TO DO: Rescale only the data running from the line with "Start Speed Tests" through the end of the data, both ends included. Reproduce those lines in full, requests included, but multiply every coordinate in the answers by 2.3 and round each result to a whole number, rounding halves up.

SOURCE RECORDS:
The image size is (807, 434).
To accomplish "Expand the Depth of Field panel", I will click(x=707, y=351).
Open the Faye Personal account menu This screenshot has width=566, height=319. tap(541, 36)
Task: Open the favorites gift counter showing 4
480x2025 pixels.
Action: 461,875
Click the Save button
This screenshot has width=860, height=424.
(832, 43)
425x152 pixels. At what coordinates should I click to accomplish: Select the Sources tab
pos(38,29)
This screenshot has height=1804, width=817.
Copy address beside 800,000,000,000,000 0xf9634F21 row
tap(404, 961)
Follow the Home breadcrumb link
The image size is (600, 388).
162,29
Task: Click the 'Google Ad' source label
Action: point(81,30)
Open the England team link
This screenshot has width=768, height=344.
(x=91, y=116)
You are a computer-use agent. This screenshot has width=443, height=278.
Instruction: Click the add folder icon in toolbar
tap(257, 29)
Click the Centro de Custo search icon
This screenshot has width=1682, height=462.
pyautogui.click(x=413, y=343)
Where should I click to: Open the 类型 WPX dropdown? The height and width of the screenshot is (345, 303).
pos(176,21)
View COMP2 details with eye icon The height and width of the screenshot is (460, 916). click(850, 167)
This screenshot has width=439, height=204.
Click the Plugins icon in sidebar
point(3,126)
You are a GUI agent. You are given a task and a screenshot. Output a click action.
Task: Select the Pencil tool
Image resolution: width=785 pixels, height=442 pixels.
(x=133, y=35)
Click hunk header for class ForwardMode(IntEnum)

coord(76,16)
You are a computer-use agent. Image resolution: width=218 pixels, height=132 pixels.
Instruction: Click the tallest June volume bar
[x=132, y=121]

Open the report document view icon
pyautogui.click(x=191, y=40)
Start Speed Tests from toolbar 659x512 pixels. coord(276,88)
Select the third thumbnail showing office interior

EXPECTED ANSWER:
Start Speed Tests from toolbar 659x512 pixels. coord(635,202)
Select the third thumbnail showing office interior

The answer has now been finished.